The bravado suddenly melted out of her voice and it was still light enough to see that her mouth was quivering.

“I’ve loved you for years,” she said⁠—“since the first day you came West and walked into the old Realart Studio. You were so brave about people, George. Whoever it was, you walked right up to them and tore something aside as if it was in your way and began to know them. I tried to make love to you, just like the rest, but it was difficult. You drew people right up close to you and held them there, not able to move either way.”

“This is all entirely imaginary,” said George, frowning uncomfortably, “and I can’t control⁠—”

“No, I know. You can’t control charm. It’s simply got to be used. You’ve got to keep your hand in if you have it, and go through life attaching people to you that you don’t want. I don’t blame you. If you only hadn’t kissed me the night of the Mayfair dance. I suppose it was the champagne.”

George felt as if a band which had been playing for a long time in the distance had suddenly moved up and taken a station beneath his window. He had always been conscious that things like this were going on around him. Now that he thought of it, he had always been conscious that Margaret loved him, but the faint music of these emotions in his ear had seemed to bear no relation to actual life. They were phantoms that he had conjured up out of nothing; he had never imagined their actual incarnations. At his wish they should die inconsequently away.

“You can’t imagine what it’s been like,” Margaret continued after a minute. “Things you’ve just said and forgotten, I’ve put myself asleep night after night remembering⁠—trying to squeeze something more out of them. After that night you took me to the Mayfair other men didn’t exist for me any more.
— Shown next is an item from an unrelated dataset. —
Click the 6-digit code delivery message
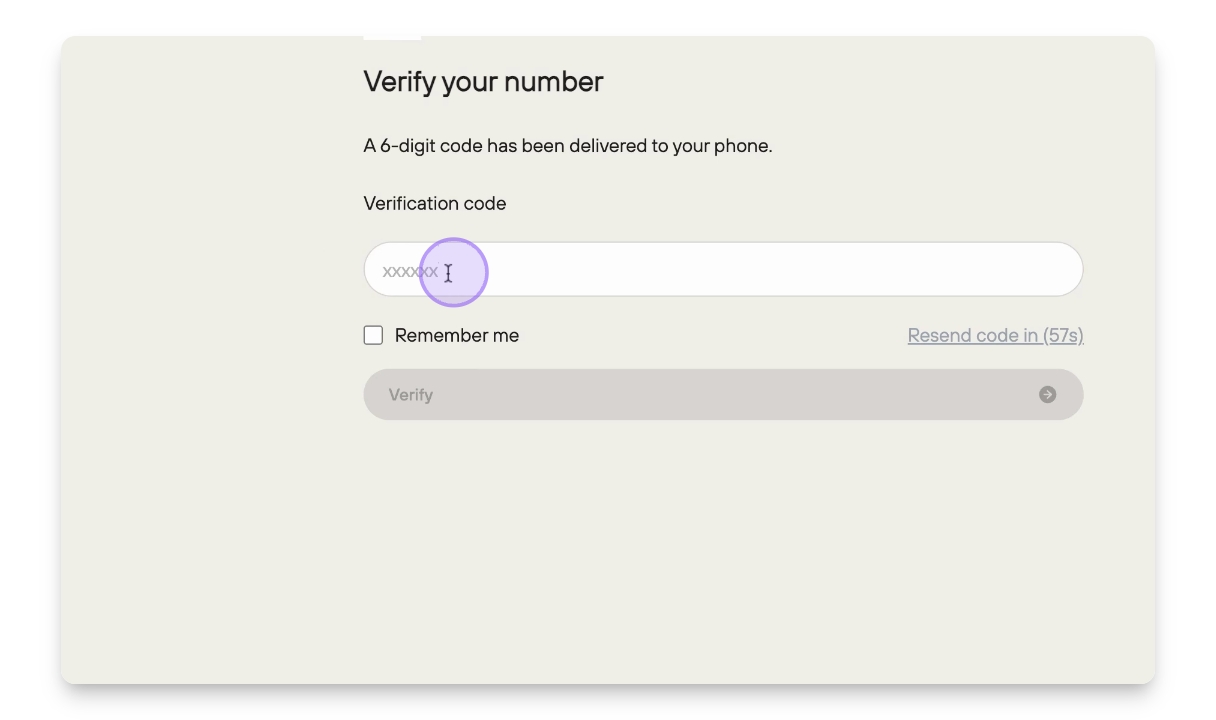pyautogui.click(x=567, y=146)
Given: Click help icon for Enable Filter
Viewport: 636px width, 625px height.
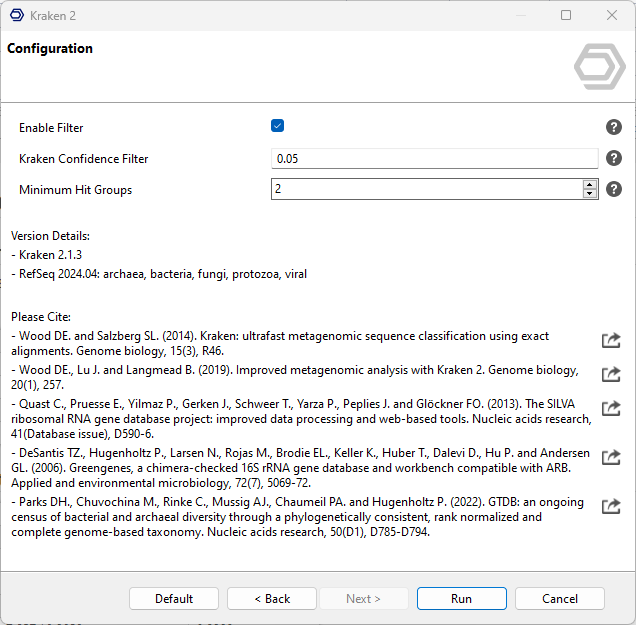Looking at the screenshot, I should (614, 127).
And there were others, you know⁠—lots of them. But I’d see you walking along somewhere about the lot, looking at the ground and smiling a little, as if something very amusing had just happened to you, the way you do. And I’d pass you and you’d look up and really smile: ‘Hello, darling!’ ‘Hello, darling’ and my heart would turn over. That would happen four times a day.”

George stood up and she, too, jumped up quickly.

“Oh, I’ve bored you,” she cried softly. “I might have known I’d bore you. You want to go home. Let’s see⁠—is there anything else? Oh, yes; you might as well have those letters.”

Taking them out of a desk, she took them to a window and identified them by a rift of lamplight.

“They’re really beautiful letters. They’d do you credit. I suppose it was pretty stupid, as you say, but it ought to teach you a lesson about⁠—about signing things, or something.” She tore the letters small and threw them in the wastebasket: “Now go on,” she said.

“Why must I go now?”

For the third time in twenty-four hours sad and uncontrollable tears confronted him.

“Please go!” she cried angrily⁠—“or stay if you like. I’m yours for the asking. You know it. You can have any woman you want in the world by just raising your hand. Would I amuse you?”

“Margaret⁠—”

“Oh, go on then.” She sat down and turned her face away. “After all you’ll begin to look silly in a minute. You wouldn’t like that, would you? So get out.”

George stood there helpless, trying to put himself in her place and say something that wouldn’t be priggish, but nothing came.

He tried to force down his personal distress, his discomfort, his vague feeling of scorn, ignorant of the fact that she was watching him and understanding it all and loving the struggle in his face. Suddenly his own nerves gave way under the strain of the past twenty-four hours and he felt his eyes grow dim and his throat tighten. He shook his head helplessly. Then he turned away⁠—still not knowing that she was watching him and loving him until she thought her heart would burst with it⁠—and went out to the door.